--- Start of Exercise materials ---

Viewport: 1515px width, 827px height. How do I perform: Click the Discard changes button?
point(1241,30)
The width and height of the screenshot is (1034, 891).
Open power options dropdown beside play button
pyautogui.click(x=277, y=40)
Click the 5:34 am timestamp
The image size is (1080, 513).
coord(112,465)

--- End of Exercise materials ---
--- Start of Exercise materials ---

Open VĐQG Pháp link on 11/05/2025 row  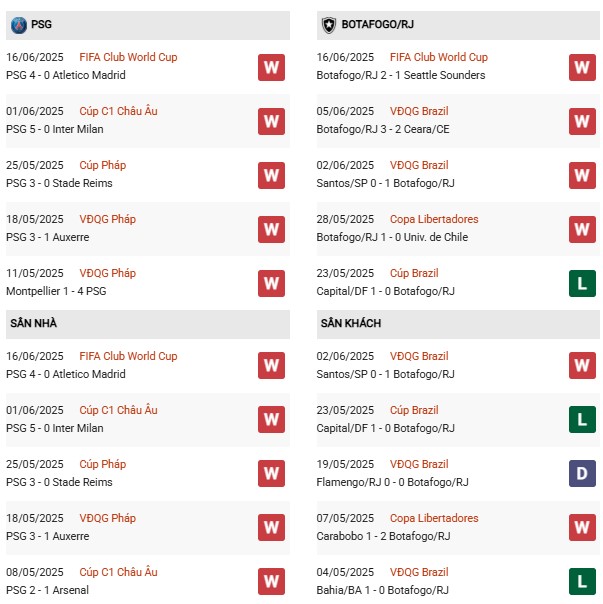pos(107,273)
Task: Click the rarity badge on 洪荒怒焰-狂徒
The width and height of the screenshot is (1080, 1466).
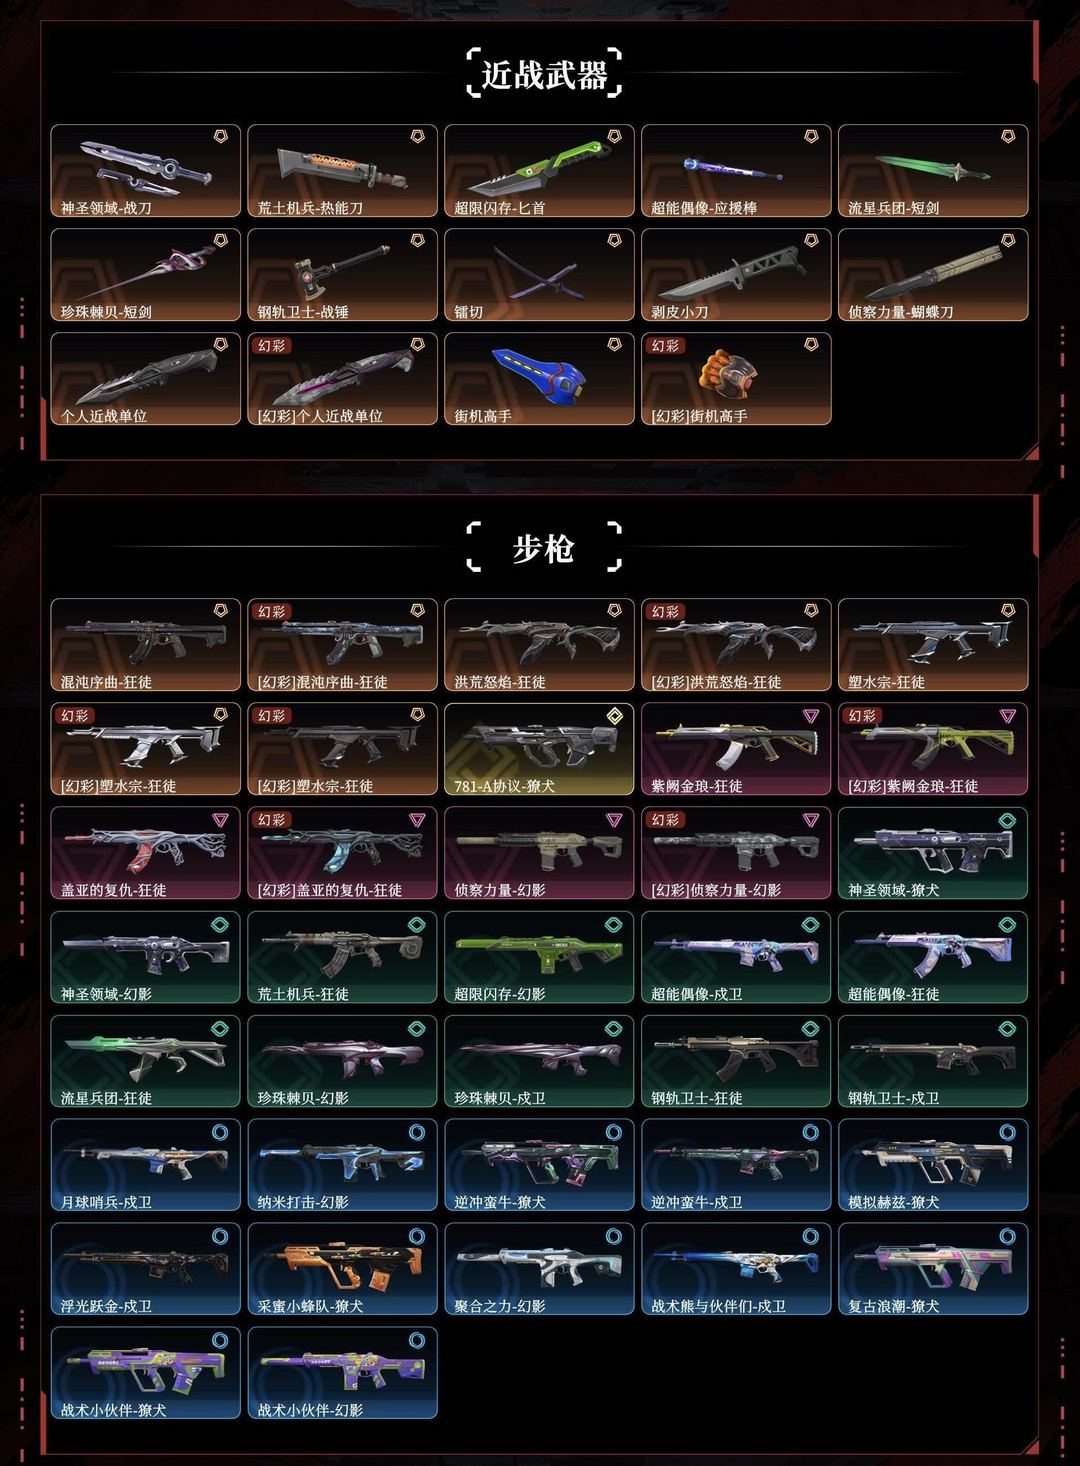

--- End of Exercise materials ---
--- Start of Exercise materials ---

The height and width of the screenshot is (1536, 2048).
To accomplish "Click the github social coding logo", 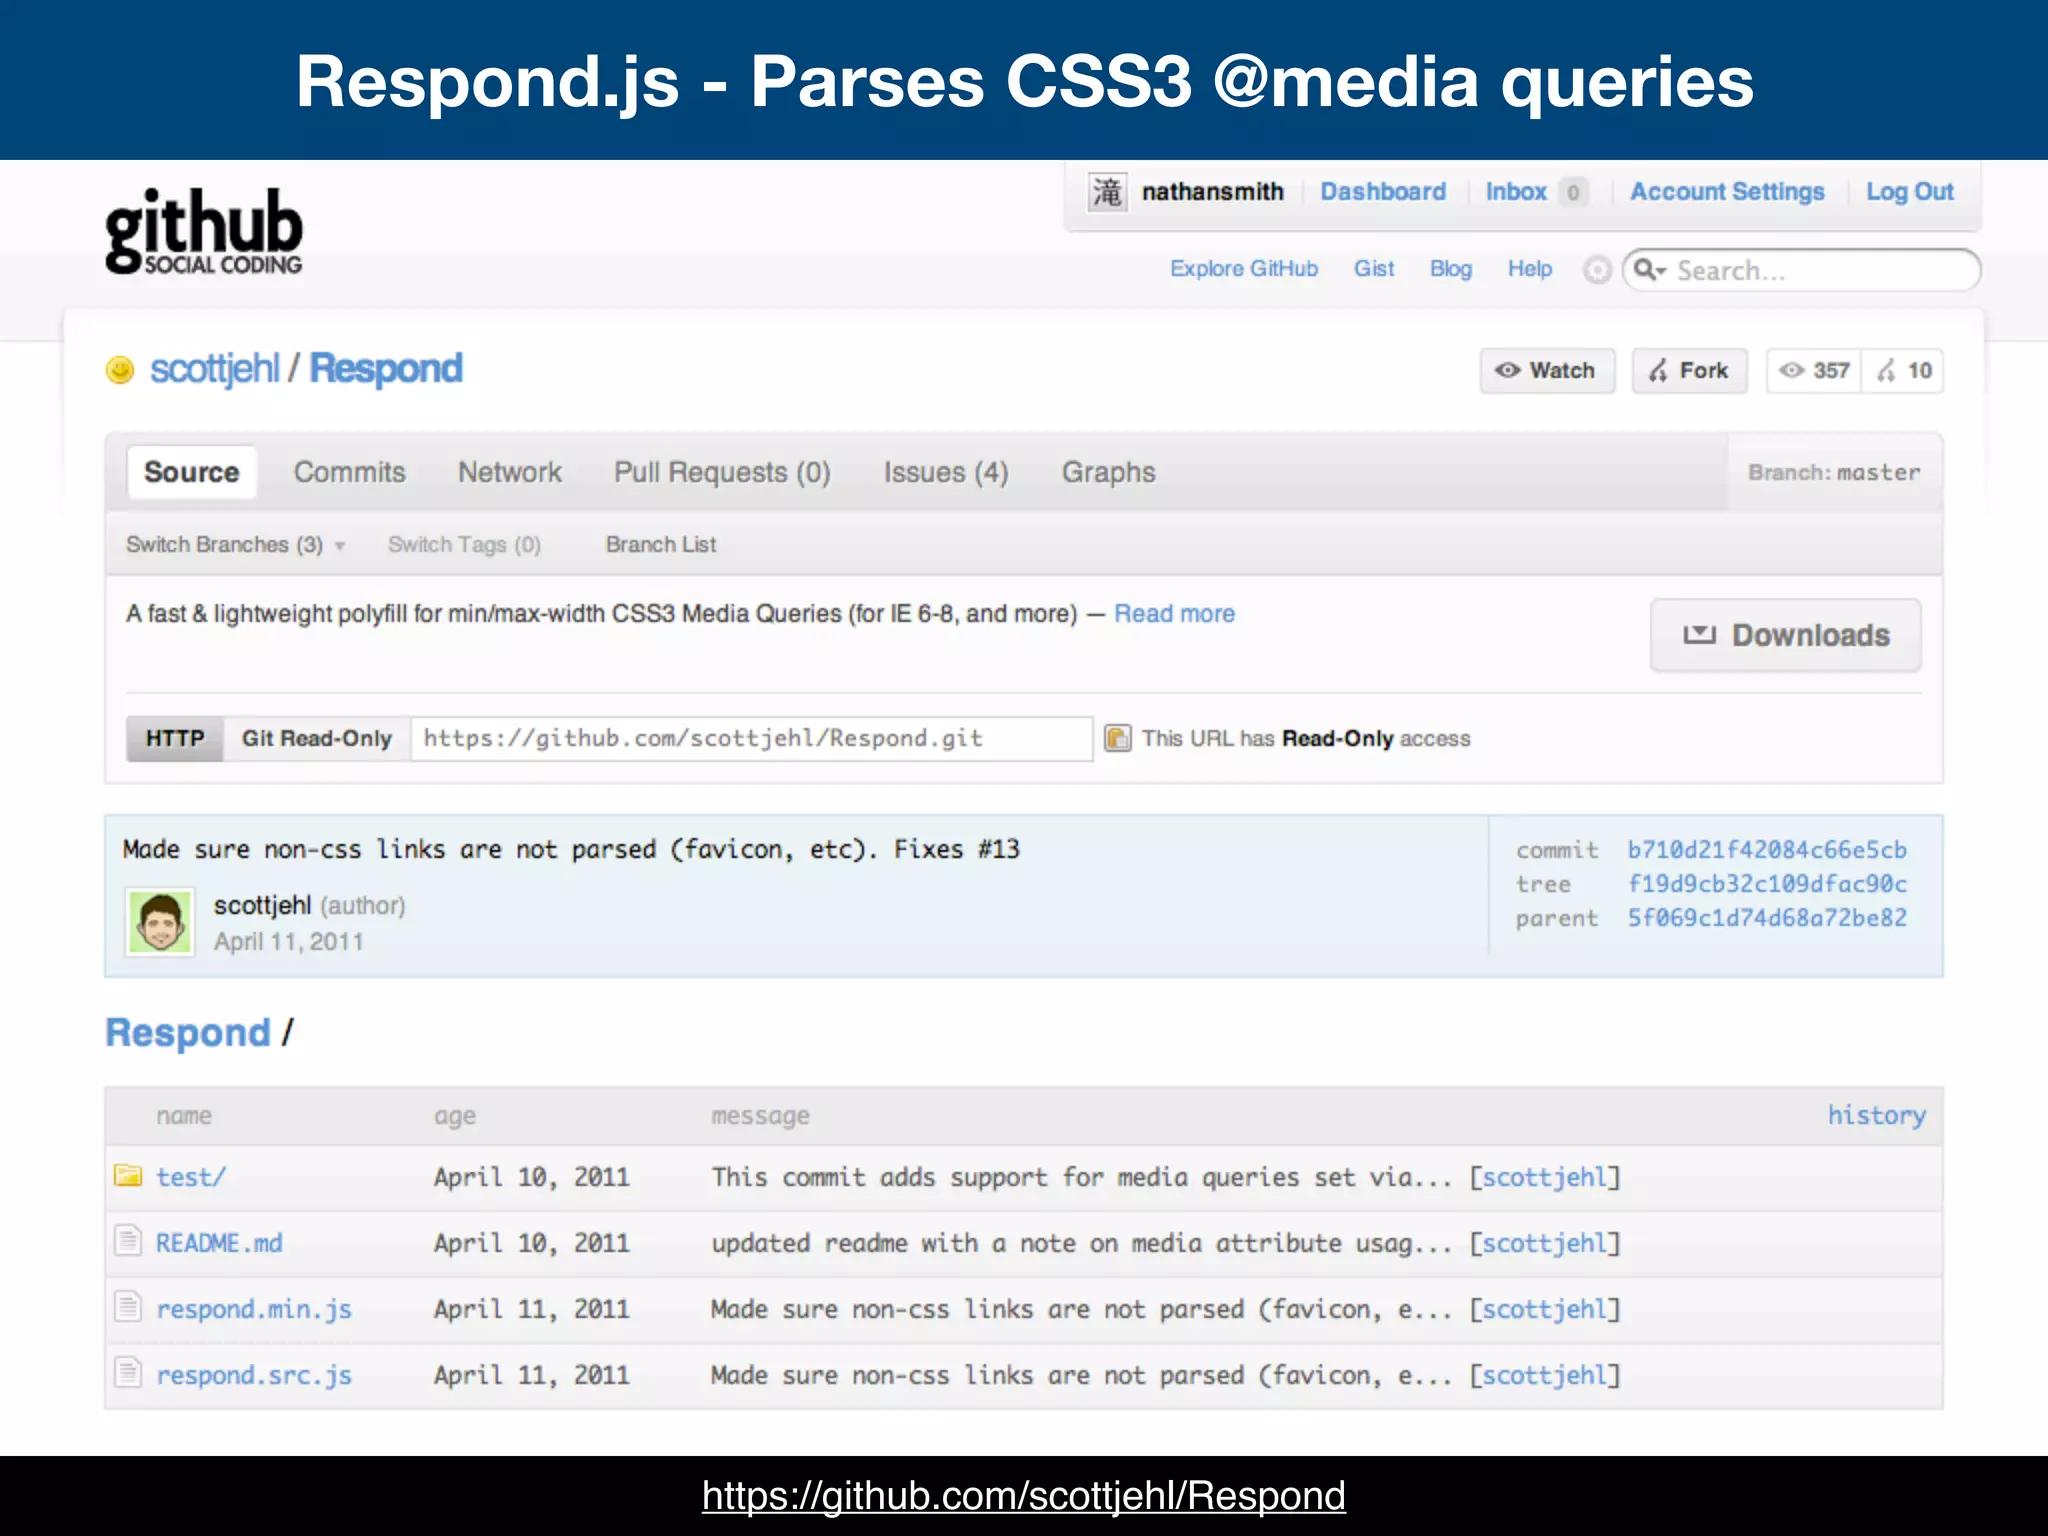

--- End of Exercise materials ---

▸ **Problem to solve**: Can you give back, word for word, everything in the records from the line containing "Click the 5:34 am timestamp" down to the line containing "coord(112,465)", both of those lines included?

▸ **Written solution**:
Click the 5:34 am timestamp
The image size is (1080, 513).
coord(112,465)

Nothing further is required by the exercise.